The burden falls heavily on poorer communities. Families living near recycling yards, industrial clusters or contaminated waterways often lack the resources to relocate or seek medical care. Children from low-income households become trapped in a cycle where environmental exposure contributes to educational disadvantage, poor health and reduced future opportunities. Lead poisoning, therefore, becomes not only a medical issue but also an issue of inequality and environmental injustice.

Safer alternatives already exist and they have successfully been adopted in many parts of the world. Lead-free paints, safe battery technologies, improved recycling systems and non-toxic plumbing materials have significantly reduced exposure in many countries. The United States phased out leaded gasoline decades ago. European countries strengthened restrictions on industrial emissions and consumer products. Several African countries have also begun introducing safe battery recycling practices and reducing lead contamination. The examples show that progress is neither impossible nor unrealistic. Political commitment, regulation and sustained public education can reduce the exposure.
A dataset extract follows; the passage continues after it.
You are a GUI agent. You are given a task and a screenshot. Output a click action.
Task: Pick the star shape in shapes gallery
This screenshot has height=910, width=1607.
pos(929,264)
Bangladesh needs a similarly coordinated response. Environmental laws must be enforced far more rigorously. Informal battery recycling and smelting operations require strict oversight and safe waste management systems. Lead-containing paints and hazardous consumer products should be gradually phased out. Continuous monitoring of soil, water and air quality is necessary in industrial zones and densely populated urban areas. Awareness campaigns must inform communities of how exposure occurs and why prevention matters. Medical screening targeting children and pregnant women can help to detect exposure before irreversible damage occurs.

The conversation around lead cannot remain confined to technical policy circles alone. This is a human issue. A child losing cognitive potential because of contaminated surroundings is not a medical issue. A worker developing chronic illness from toxic exposure is not merely an occupational hazard. Entire communities carrying the burden of pollution and industries making profit reflects a failure of social responsibility and governance.

The cost of inaction will continue to appear in hospitals, struggling classrooms, reduced productivity and shortened lives. Bangladesh still has the opportunity to prevent further damage, but that window will not remain open indefinitely. Without urgent intervention, this silent poison will continue, leaving behind consequences that may take decades to repair.

Shahiduzzaman is a freelance writer.